## Exercise aim
Return each line of the material verbatim.

## Data to examine
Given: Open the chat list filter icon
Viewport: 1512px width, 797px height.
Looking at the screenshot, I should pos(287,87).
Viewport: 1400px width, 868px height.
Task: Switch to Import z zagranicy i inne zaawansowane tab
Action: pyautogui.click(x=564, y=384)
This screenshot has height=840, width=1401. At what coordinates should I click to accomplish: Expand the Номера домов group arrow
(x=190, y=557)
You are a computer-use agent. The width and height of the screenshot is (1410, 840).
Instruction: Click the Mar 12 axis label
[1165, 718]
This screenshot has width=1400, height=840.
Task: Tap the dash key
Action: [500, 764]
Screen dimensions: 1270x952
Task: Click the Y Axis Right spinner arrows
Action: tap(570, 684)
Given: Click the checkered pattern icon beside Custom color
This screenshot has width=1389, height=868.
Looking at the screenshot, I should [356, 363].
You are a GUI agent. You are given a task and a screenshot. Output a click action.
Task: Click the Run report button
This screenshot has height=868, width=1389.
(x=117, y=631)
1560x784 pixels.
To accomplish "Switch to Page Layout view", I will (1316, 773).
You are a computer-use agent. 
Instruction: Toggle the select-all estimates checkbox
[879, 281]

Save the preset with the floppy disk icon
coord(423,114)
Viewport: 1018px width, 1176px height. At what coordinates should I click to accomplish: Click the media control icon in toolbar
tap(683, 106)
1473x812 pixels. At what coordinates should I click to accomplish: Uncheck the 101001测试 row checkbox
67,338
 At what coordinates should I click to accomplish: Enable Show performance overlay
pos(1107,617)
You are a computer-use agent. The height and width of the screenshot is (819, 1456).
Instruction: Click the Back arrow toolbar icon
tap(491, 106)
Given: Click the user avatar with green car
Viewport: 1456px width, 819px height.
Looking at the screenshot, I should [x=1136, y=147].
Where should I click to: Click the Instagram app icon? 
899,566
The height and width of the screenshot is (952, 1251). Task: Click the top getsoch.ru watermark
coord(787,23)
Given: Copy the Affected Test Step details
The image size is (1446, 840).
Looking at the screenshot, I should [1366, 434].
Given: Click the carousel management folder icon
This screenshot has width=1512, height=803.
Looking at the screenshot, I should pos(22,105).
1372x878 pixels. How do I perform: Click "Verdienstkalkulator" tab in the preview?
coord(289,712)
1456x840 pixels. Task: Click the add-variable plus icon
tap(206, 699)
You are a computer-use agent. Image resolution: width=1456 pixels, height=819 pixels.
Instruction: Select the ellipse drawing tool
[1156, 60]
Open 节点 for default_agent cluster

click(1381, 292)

## Task result
Given: Open the chat list filter icon
Viewport: 1512px width, 797px height.
Looking at the screenshot, I should pos(287,87).
Viewport: 1400px width, 868px height.
Task: Switch to Import z zagranicy i inne zaawansowane tab
Action: pyautogui.click(x=564, y=384)
This screenshot has height=840, width=1401. At what coordinates should I click to accomplish: Expand the Номера домов group arrow
(x=190, y=557)
You are a computer-use agent. The width and height of the screenshot is (1410, 840).
Instruction: Click the Mar 12 axis label
[1165, 718]
This screenshot has width=1400, height=840.
Task: Tap the dash key
Action: [500, 764]
Screen dimensions: 1270x952
Task: Click the Y Axis Right spinner arrows
Action: tap(570, 684)
Given: Click the checkered pattern icon beside Custom color
This screenshot has width=1389, height=868.
Looking at the screenshot, I should [356, 363].
You are a GUI agent. You are given a task and a screenshot. Output a click action.
Task: Click the Run report button
This screenshot has height=868, width=1389.
(x=117, y=631)
1560x784 pixels.
To accomplish "Switch to Page Layout view", I will (1316, 773).
You are a computer-use agent. 
Instruction: Toggle the select-all estimates checkbox
[879, 281]

Save the preset with the floppy disk icon
coord(423,114)
Viewport: 1018px width, 1176px height. At what coordinates should I click to accomplish: Click the media control icon in toolbar
tap(683, 106)
1473x812 pixels. At what coordinates should I click to accomplish: Uncheck the 101001测试 row checkbox
67,338
 At what coordinates should I click to accomplish: Enable Show performance overlay
pos(1107,617)
You are a computer-use agent. The height and width of the screenshot is (819, 1456).
Instruction: Click the Back arrow toolbar icon
tap(491, 106)
Given: Click the user avatar with green car
Viewport: 1456px width, 819px height.
Looking at the screenshot, I should [x=1136, y=147].
Where should I click to: Click the Instagram app icon? 
899,566
The height and width of the screenshot is (952, 1251). Task: Click the top getsoch.ru watermark
coord(787,23)
Given: Copy the Affected Test Step details
The image size is (1446, 840).
Looking at the screenshot, I should [1366, 434].
Given: Click the carousel management folder icon
This screenshot has width=1512, height=803.
Looking at the screenshot, I should pos(22,105).
1372x878 pixels. How do I perform: Click "Verdienstkalkulator" tab in the preview?
coord(289,712)
1456x840 pixels. Task: Click the add-variable plus icon
tap(206, 699)
You are a computer-use agent. Image resolution: width=1456 pixels, height=819 pixels.
Instruction: Select the ellipse drawing tool
[1156, 60]
Open 节点 for default_agent cluster

click(1381, 292)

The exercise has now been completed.